# START OF SUPPLIED DATA

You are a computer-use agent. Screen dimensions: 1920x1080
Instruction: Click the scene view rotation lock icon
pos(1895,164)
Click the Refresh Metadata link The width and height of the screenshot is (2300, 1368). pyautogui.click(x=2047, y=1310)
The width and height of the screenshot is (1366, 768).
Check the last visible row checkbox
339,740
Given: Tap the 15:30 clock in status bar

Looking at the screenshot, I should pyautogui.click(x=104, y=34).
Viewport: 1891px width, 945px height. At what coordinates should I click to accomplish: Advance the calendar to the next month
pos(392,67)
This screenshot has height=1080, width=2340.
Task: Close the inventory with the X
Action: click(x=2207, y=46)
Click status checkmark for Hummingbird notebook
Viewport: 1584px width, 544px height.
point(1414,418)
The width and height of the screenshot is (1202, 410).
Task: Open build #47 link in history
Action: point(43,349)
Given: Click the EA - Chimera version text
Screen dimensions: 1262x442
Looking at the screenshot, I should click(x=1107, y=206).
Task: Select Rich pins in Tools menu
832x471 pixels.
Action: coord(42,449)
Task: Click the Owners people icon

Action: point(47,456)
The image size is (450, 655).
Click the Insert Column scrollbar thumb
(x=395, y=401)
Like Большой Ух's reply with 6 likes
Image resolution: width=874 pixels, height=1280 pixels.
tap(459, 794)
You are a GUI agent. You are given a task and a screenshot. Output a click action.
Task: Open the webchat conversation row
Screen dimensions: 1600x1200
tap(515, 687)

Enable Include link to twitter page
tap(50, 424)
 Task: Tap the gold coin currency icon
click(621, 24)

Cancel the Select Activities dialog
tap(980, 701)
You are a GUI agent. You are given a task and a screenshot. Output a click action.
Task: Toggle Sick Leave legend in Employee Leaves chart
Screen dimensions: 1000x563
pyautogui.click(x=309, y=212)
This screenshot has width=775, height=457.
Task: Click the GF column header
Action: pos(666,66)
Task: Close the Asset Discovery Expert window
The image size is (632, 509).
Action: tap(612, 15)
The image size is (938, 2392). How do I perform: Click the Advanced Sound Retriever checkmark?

# END OF SUPPLIED DATA

DIRECTION - Reproduce the lines of the material verbatim, from the line containing "Task: Tap the gold coin currency icon" through the end of the material.

FINISHED EXERCISE -
 Task: Tap the gold coin currency icon
click(621, 24)

Cancel the Select Activities dialog
tap(980, 701)
You are a GUI agent. You are given a task and a screenshot. Output a click action.
Task: Toggle Sick Leave legend in Employee Leaves chart
Screen dimensions: 1000x563
pyautogui.click(x=309, y=212)
This screenshot has width=775, height=457.
Task: Click the GF column header
Action: pos(666,66)
Task: Close the Asset Discovery Expert window
The image size is (632, 509).
Action: tap(612, 15)
The image size is (938, 2392). How do I perform: Click the Advanced Sound Retriever checkmark?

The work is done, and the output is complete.